__Task description__
Reproduce every line of the data below without any changes.

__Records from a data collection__
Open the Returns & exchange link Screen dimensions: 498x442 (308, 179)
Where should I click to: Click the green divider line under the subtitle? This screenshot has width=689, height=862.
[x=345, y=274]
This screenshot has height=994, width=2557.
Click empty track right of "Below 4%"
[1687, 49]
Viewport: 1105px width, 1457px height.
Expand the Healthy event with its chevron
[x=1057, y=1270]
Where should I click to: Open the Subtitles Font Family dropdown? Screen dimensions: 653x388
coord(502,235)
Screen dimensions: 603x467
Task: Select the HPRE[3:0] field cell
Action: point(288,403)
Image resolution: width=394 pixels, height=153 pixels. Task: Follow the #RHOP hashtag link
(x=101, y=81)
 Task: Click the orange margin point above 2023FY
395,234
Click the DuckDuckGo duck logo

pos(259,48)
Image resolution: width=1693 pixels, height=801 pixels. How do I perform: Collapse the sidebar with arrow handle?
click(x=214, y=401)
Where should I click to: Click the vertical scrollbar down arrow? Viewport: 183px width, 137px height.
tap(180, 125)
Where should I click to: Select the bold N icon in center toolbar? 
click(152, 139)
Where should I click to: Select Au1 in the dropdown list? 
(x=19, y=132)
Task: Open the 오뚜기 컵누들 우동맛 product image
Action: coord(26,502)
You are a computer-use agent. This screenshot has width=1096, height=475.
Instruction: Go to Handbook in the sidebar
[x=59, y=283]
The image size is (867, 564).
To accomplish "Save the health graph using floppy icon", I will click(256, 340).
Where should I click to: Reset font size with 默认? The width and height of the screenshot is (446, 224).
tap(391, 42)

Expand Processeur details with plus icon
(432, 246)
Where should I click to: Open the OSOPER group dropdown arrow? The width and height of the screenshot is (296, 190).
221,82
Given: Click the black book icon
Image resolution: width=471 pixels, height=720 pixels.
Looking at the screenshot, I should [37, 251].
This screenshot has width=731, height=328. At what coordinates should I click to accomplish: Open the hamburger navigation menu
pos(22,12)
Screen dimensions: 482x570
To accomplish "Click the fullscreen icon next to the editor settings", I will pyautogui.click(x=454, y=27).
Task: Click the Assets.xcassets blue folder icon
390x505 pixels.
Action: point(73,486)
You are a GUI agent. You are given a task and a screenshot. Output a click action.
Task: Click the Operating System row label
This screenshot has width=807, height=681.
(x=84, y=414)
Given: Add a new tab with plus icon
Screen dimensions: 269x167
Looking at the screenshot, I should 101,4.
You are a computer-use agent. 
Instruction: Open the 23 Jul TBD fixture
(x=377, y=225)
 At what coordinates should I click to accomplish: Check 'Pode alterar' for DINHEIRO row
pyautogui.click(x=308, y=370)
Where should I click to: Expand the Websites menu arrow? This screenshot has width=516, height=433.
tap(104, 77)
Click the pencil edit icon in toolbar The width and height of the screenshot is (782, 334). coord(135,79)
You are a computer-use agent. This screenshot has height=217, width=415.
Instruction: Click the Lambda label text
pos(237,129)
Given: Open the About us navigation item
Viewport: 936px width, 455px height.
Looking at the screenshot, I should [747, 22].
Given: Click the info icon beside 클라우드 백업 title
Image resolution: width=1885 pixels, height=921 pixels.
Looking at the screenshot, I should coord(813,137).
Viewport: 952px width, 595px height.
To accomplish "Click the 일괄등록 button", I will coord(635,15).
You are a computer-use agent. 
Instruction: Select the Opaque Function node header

__Exercise response__
Open the Returns & exchange link Screen dimensions: 498x442 (308, 179)
Where should I click to: Click the green divider line under the subtitle? This screenshot has width=689, height=862.
[x=345, y=274]
This screenshot has height=994, width=2557.
Click empty track right of "Below 4%"
[1687, 49]
Viewport: 1105px width, 1457px height.
Expand the Healthy event with its chevron
[x=1057, y=1270]
Where should I click to: Open the Subtitles Font Family dropdown? Screen dimensions: 653x388
coord(502,235)
Screen dimensions: 603x467
Task: Select the HPRE[3:0] field cell
Action: point(288,403)
Image resolution: width=394 pixels, height=153 pixels. Task: Follow the #RHOP hashtag link
(x=101, y=81)
 Task: Click the orange margin point above 2023FY
395,234
Click the DuckDuckGo duck logo

pos(259,48)
Image resolution: width=1693 pixels, height=801 pixels. How do I perform: Collapse the sidebar with arrow handle?
click(x=214, y=401)
Where should I click to: Click the vertical scrollbar down arrow? Viewport: 183px width, 137px height.
tap(180, 125)
Where should I click to: Select the bold N icon in center toolbar? 
click(152, 139)
Where should I click to: Select Au1 in the dropdown list? 
(x=19, y=132)
Task: Open the 오뚜기 컵누들 우동맛 product image
Action: coord(26,502)
You are a computer-use agent. This screenshot has width=1096, height=475.
Instruction: Go to Handbook in the sidebar
[x=59, y=283]
The image size is (867, 564).
To accomplish "Save the health graph using floppy icon", I will click(256, 340).
Where should I click to: Reset font size with 默认? The width and height of the screenshot is (446, 224).
tap(391, 42)

Expand Processeur details with plus icon
(432, 246)
Where should I click to: Open the OSOPER group dropdown arrow? The width and height of the screenshot is (296, 190).
221,82
Given: Click the black book icon
Image resolution: width=471 pixels, height=720 pixels.
Looking at the screenshot, I should [37, 251].
This screenshot has width=731, height=328. At what coordinates should I click to accomplish: Open the hamburger navigation menu
pos(22,12)
Screen dimensions: 482x570
To accomplish "Click the fullscreen icon next to the editor settings", I will pyautogui.click(x=454, y=27).
Task: Click the Assets.xcassets blue folder icon
390x505 pixels.
Action: point(73,486)
You are a GUI agent. You are given a task and a screenshot. Output a click action.
Task: Click the Operating System row label
This screenshot has width=807, height=681.
(x=84, y=414)
Given: Add a new tab with plus icon
Screen dimensions: 269x167
Looking at the screenshot, I should 101,4.
You are a computer-use agent. 
Instruction: Open the 23 Jul TBD fixture
(x=377, y=225)
 At what coordinates should I click to accomplish: Check 'Pode alterar' for DINHEIRO row
pyautogui.click(x=308, y=370)
Where should I click to: Expand the Websites menu arrow? This screenshot has width=516, height=433.
tap(104, 77)
Click the pencil edit icon in toolbar The width and height of the screenshot is (782, 334). coord(135,79)
You are a computer-use agent. This screenshot has height=217, width=415.
Instruction: Click the Lambda label text
pos(237,129)
Given: Open the About us navigation item
Viewport: 936px width, 455px height.
Looking at the screenshot, I should [747, 22].
Given: Click the info icon beside 클라우드 백업 title
Image resolution: width=1885 pixels, height=921 pixels.
Looking at the screenshot, I should coord(813,137).
Viewport: 952px width, 595px height.
To accomplish "Click the 일괄등록 button", I will coord(635,15).
You are a computer-use agent. 
Instruction: Select the Opaque Function node header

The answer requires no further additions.